But, probably, not for new systems.   (And I will say the same for PHP and, at least within web circles, Python, all IMHO.)

Just as ADD 1 TO COBOL GIVING COBOL. was more-or-less always an academic curiosity, I don’t think that Perl(5) will ever have, nor that it ever needed, a “successor.”   It would have been far better to call the successor to Perl(5) Ruby Rakudo, or something, anything else which did not imply that it actually was an upward-compatible successor to anything.   (The fact that the team was fractured over wildly divergent implementation choices and wanted to run on JVM didn’t help matters, either.)   The choice of a Perl6 name was an attempt to “bootstrap” upon the success of the Perl5 language and its enormous contributed library.   A clear message never developed, and maybe that clear message never was there at all.   It offered no implementation advantages to mitigate the cost and the business risk of materially changing “a Perl5 code-base that is right now successfully running the business.”   But, you could never say such a thing to any of the language’s now-shrinking number of pundits at that time.   They just wouldn’t listen.   Maybe they still won’t now.   Will the last pundit left standing please turn off the lights.

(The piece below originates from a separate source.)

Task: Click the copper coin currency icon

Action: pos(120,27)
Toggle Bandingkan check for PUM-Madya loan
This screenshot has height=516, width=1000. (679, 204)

Edit:   Perhaps this is a little bit too harsh.   After all, new(!) programming languages do appear all the time, and most of them are indeed serious attempts to refine and to build upon what has come before.   In this particular case, though, I think that this entirely-different set of implementors (and, Larry Wall himself, as the registered owner of the Perl® trademark) erred by trying unsuccessfully to link this new(!) language to their (his ...) previous wildly-successful creation.   It is not properly a “Version 6” of anything, and I fear that it has suffered grievously ... and perhaps, unnecessarily ... from the pretense.

Many other programming languages have tried hard to follow in Perl’s footsteps, and the most-notable of these that comes to my mind is Ruby.   Ruby copied many key concepts from Perl, and yet it never pretended to be “Perl++.”   From day one, it established itself as a clearly-separate brand with a clearly-distinct ancestry, and it always seemed to know what it wanted to be when it grew up.   By comparison, Perl6 produced only brand-name confusion, and it seems to IMHO that the market responded by ignoring it.   Which just might be a damned shame.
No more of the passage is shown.